Rewrite the data below so that every "Find the location of" becomes "Locate", and keep every other word the same.
_ _ _ _ _ _ _
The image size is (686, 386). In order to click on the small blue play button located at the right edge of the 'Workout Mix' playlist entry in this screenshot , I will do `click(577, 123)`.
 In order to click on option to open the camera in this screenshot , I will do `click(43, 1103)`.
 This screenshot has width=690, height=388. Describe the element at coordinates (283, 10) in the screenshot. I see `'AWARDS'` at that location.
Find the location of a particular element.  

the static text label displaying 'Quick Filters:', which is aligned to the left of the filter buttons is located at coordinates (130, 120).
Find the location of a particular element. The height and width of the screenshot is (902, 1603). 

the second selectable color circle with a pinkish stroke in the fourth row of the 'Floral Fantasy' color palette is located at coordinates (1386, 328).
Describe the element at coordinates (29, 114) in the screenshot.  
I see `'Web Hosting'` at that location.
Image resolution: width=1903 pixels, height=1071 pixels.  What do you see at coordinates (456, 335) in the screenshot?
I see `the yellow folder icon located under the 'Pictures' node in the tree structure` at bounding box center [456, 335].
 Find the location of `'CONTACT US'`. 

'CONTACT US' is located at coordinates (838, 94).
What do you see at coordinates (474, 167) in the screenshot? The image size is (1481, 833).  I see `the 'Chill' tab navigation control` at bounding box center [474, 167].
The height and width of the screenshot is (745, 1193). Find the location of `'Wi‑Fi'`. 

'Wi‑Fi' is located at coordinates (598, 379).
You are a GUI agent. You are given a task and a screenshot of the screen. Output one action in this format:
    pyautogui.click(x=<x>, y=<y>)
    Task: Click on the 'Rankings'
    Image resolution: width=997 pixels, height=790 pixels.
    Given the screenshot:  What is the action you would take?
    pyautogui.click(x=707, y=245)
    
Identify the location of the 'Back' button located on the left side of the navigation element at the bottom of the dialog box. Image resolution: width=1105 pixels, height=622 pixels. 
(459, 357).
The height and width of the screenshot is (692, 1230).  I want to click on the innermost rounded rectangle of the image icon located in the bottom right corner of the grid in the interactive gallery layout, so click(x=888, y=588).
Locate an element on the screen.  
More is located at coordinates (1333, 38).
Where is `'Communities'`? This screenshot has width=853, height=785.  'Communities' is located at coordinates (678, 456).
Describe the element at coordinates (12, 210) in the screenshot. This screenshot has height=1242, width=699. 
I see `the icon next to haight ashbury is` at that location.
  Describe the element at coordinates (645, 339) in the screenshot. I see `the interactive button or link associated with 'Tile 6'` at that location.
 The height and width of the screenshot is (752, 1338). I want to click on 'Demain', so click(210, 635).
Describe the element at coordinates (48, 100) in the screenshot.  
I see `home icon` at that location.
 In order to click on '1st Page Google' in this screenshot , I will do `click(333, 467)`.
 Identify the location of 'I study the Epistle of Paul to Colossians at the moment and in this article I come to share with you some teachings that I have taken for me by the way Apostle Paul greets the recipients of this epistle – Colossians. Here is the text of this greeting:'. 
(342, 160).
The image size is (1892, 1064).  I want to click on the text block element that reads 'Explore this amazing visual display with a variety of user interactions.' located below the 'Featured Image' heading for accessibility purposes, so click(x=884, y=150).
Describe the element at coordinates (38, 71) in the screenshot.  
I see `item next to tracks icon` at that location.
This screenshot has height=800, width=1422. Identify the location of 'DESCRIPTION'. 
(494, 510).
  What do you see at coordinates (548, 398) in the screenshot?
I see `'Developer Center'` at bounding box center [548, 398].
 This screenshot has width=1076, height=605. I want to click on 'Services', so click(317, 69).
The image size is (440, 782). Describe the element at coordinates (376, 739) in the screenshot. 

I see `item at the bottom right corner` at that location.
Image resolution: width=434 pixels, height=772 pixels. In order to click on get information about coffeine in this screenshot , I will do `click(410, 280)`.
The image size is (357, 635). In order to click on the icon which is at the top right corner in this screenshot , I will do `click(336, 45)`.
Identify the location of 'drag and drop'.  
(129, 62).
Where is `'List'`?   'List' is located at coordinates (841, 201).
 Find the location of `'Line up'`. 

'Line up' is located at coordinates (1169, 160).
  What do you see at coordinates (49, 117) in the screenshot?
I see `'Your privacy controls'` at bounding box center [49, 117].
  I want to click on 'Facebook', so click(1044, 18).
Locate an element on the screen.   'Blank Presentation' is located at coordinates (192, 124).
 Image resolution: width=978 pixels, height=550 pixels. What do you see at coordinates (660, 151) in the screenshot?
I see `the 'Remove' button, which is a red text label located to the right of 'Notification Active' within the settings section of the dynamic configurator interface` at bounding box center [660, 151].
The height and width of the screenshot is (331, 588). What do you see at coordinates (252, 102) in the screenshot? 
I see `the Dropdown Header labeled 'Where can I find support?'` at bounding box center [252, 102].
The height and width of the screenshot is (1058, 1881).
_ _ _ _ _ _ _
• **Solution to the exercise**
The image size is (686, 386). In order to click on the small blue play button located at the right edge of the 'Workout Mix' playlist entry in this screenshot , I will do `click(577, 123)`.
 In order to click on option to open the camera in this screenshot , I will do `click(43, 1103)`.
 This screenshot has width=690, height=388. Describe the element at coordinates (283, 10) in the screenshot. I see `'AWARDS'` at that location.
Locate a particular element.  

the static text label displaying 'Quick Filters:', which is aligned to the left of the filter buttons is located at coordinates (130, 120).
Locate a particular element. The height and width of the screenshot is (902, 1603). 

the second selectable color circle with a pinkish stroke in the fourth row of the 'Floral Fantasy' color palette is located at coordinates (1386, 328).
Describe the element at coordinates (29, 114) in the screenshot.  
I see `'Web Hosting'` at that location.
Image resolution: width=1903 pixels, height=1071 pixels.  What do you see at coordinates (456, 335) in the screenshot?
I see `the yellow folder icon located under the 'Pictures' node in the tree structure` at bounding box center [456, 335].
 Locate `'CONTACT US'`. 

'CONTACT US' is located at coordinates (838, 94).
What do you see at coordinates (474, 167) in the screenshot? The image size is (1481, 833).  I see `the 'Chill' tab navigation control` at bounding box center [474, 167].
The height and width of the screenshot is (745, 1193). Locate `'Wi‑Fi'`. 

'Wi‑Fi' is located at coordinates (598, 379).
You are a GUI agent. You are given a task and a screenshot of the screen. Output one action in this format:
    pyautogui.click(x=<x>, y=<y>)
    Task: Click on the 'Rankings'
    Image resolution: width=997 pixels, height=790 pixels.
    Given the screenshot:  What is the action you would take?
    pyautogui.click(x=707, y=245)
    
Identify the location of the 'Back' button located on the left side of the navigation element at the bottom of the dialog box. Image resolution: width=1105 pixels, height=622 pixels. 
(459, 357).
The height and width of the screenshot is (692, 1230).  I want to click on the innermost rounded rectangle of the image icon located in the bottom right corner of the grid in the interactive gallery layout, so click(x=888, y=588).
Locate an element on the screen.  
More is located at coordinates (1333, 38).
Where is `'Communities'`? This screenshot has width=853, height=785.  'Communities' is located at coordinates (678, 456).
Describe the element at coordinates (12, 210) in the screenshot. This screenshot has height=1242, width=699. 
I see `the icon next to haight ashbury is` at that location.
  Describe the element at coordinates (645, 339) in the screenshot. I see `the interactive button or link associated with 'Tile 6'` at that location.
 The height and width of the screenshot is (752, 1338). I want to click on 'Demain', so click(210, 635).
Describe the element at coordinates (48, 100) in the screenshot.  
I see `home icon` at that location.
 In order to click on '1st Page Google' in this screenshot , I will do `click(333, 467)`.
 Identify the location of 'I study the Epistle of Paul to Colossians at the moment and in this article I come to share with you some teachings that I have taken for me by the way Apostle Paul greets the recipients of this epistle – Colossians. Here is the text of this greeting:'. 
(342, 160).
The image size is (1892, 1064).  I want to click on the text block element that reads 'Explore this amazing visual display with a variety of user interactions.' located below the 'Featured Image' heading for accessibility purposes, so click(x=884, y=150).
Describe the element at coordinates (38, 71) in the screenshot.  
I see `item next to tracks icon` at that location.
This screenshot has height=800, width=1422. Identify the location of 'DESCRIPTION'. 
(494, 510).
  What do you see at coordinates (548, 398) in the screenshot?
I see `'Developer Center'` at bounding box center [548, 398].
 This screenshot has width=1076, height=605. I want to click on 'Services', so click(317, 69).
The image size is (440, 782). Describe the element at coordinates (376, 739) in the screenshot. 

I see `item at the bottom right corner` at that location.
Image resolution: width=434 pixels, height=772 pixels. In order to click on get information about coffeine in this screenshot , I will do `click(410, 280)`.
The image size is (357, 635). In order to click on the icon which is at the top right corner in this screenshot , I will do `click(336, 45)`.
Identify the location of 'drag and drop'.  
(129, 62).
Where is `'List'`?   'List' is located at coordinates (841, 201).
 Locate `'Line up'`. 

'Line up' is located at coordinates (1169, 160).
  What do you see at coordinates (49, 117) in the screenshot?
I see `'Your privacy controls'` at bounding box center [49, 117].
  I want to click on 'Facebook', so click(1044, 18).
Locate an element on the screen.   'Blank Presentation' is located at coordinates (192, 124).
 Image resolution: width=978 pixels, height=550 pixels. What do you see at coordinates (660, 151) in the screenshot?
I see `the 'Remove' button, which is a red text label located to the right of 'Notification Active' within the settings section of the dynamic configurator interface` at bounding box center [660, 151].
The height and width of the screenshot is (331, 588). What do you see at coordinates (252, 102) in the screenshot? 
I see `the Dropdown Header labeled 'Where can I find support?'` at bounding box center [252, 102].
The height and width of the screenshot is (1058, 1881).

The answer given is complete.